Updated May 2026
The envelope method,
explained.
A 100-year-old budgeting system, why it still works, and how LazeeFish makes it run on autopilot. No spreadsheets required.
The idea
in one paragraph.
Before the month begins, give every dollar of your income a job. Allocate it to a category — a "digital envelope" — and only spend from that envelope on things that match. When the envelope runs low, you stop, or you consciously borrow from another. That's it. The whole system.
It works because spending isn't a math problem. It's a behavior problem.
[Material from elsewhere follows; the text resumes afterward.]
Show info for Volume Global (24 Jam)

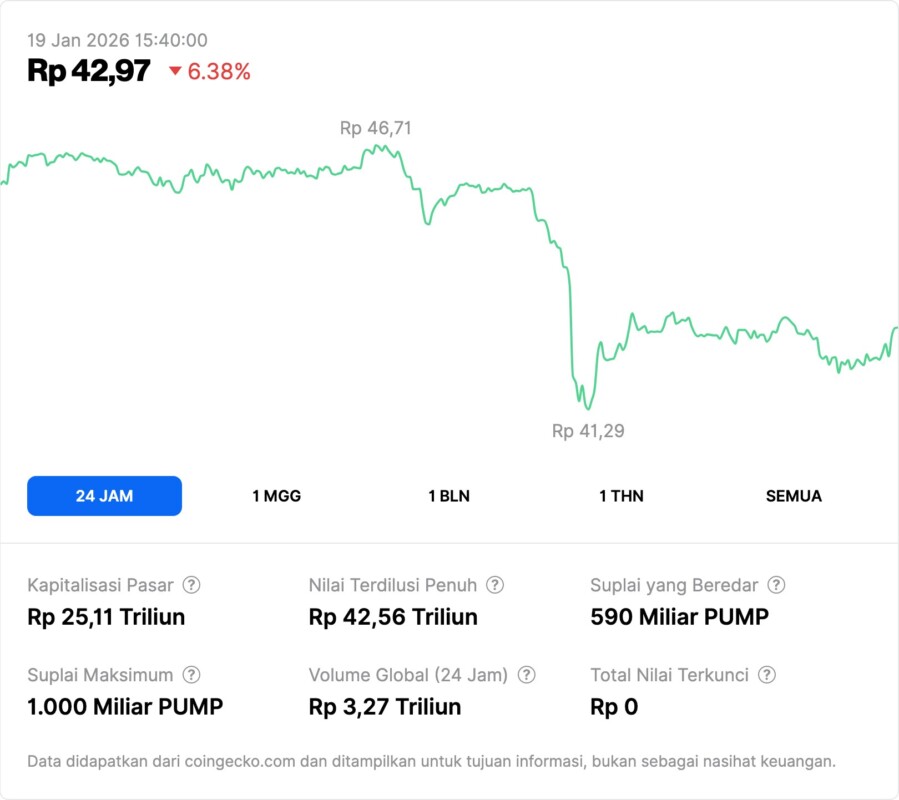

And the envelope method is a behavior tool, not a math tool.
Five steps.
Takes about an hour.
Take stock.
List your monthly income (post-tax) and your fixed bills. The rest is what you're allocating.
Pick categories.
Start with 6–8 envelopes. Groceries, Dining, Transport, Home, Fun, Savings. You can refine later.
Allocate.
Decide ahead what each envelope gets. The number should feel tight, not impossible.
Spend.
Live the month. Check envelopes weekly. When something's drifting, decide — don't drift unconsciously.
Roll up.
End-of-month: where did you over/under spend? Adjust next month's envelopes accordingly.
Why it actually works.
Mental accounting.
Behavioral economist Richard Thaler's Nobel-winning idea: humans treat dollars differently depending on which "bucket" they came from. Envelopes lean into that, instead of fighting it.
The pain of paying.
An MIT study found people pay up to 2× more with credit than with cash. Envelopes simulate cash — every spend is a deduction you actually feel.
Pre-commitment.
Decisions made calmly in advance beat decisions made hungry at a restaurant. Allocating before the month removes the willpower battle.
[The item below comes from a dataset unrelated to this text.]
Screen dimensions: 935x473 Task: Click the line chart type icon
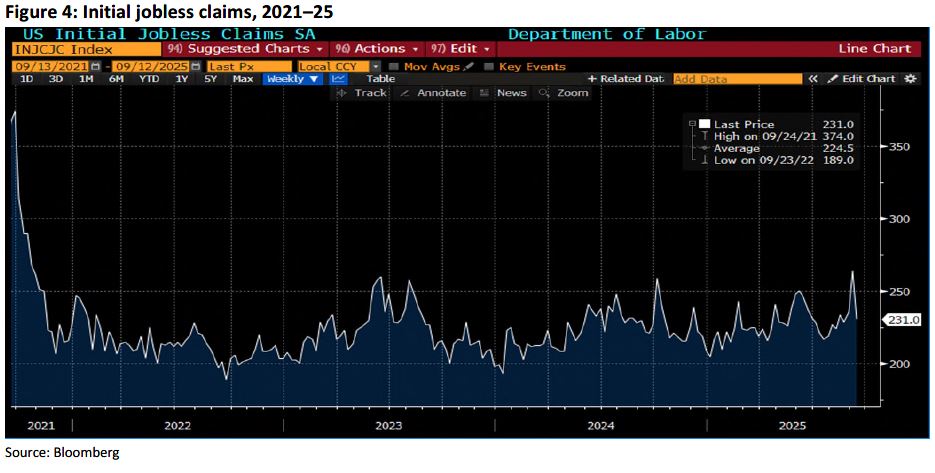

The hard part isn't the idea.
It's the upkeep.
Cash envelopes break the moment you swipe a card. Spreadsheets break the moment you forget to update them. LazeeFish keeps every envelope live — automatically, every minute.
Bank syncs the spending.
Every transaction lands in LazeeFish in real time. No manual entry.
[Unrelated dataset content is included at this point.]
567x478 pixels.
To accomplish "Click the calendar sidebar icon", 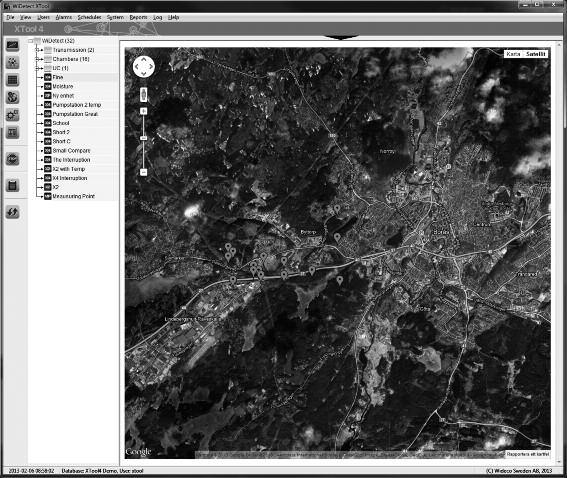I will click(x=13, y=185).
Rules drop it in the right envelope.
Whole Foods → Groceries. Uber → Transport. Set once.
You see drift before it's a crisis.
Quiet weekly digest. "Dining at 92% on the 18th." Decide consciously.
"But what if …"
… my income changes month to month?
Allocate based on a conservative average. In good months the surplus rolls into a "buffer" envelope. In leaner months you draw from it. Variability becomes survivable.
… I overspend a category?
Borrow consciously from another envelope, or accept the overage and adjust next month. The point isn't perfection — it's seeing the trade-off.
… I share finances with a partner?
Shared accounts in LazeeFish put both of you on the same envelope view. Same source of truth, fewer friday-night arguments.
… I've tried budgeting before and quit?
Most people quit budgeting because it asks them to type. Envelope budgeting on auto-pilot doesn't. You're 80% of the way there as soon as you connect a bank.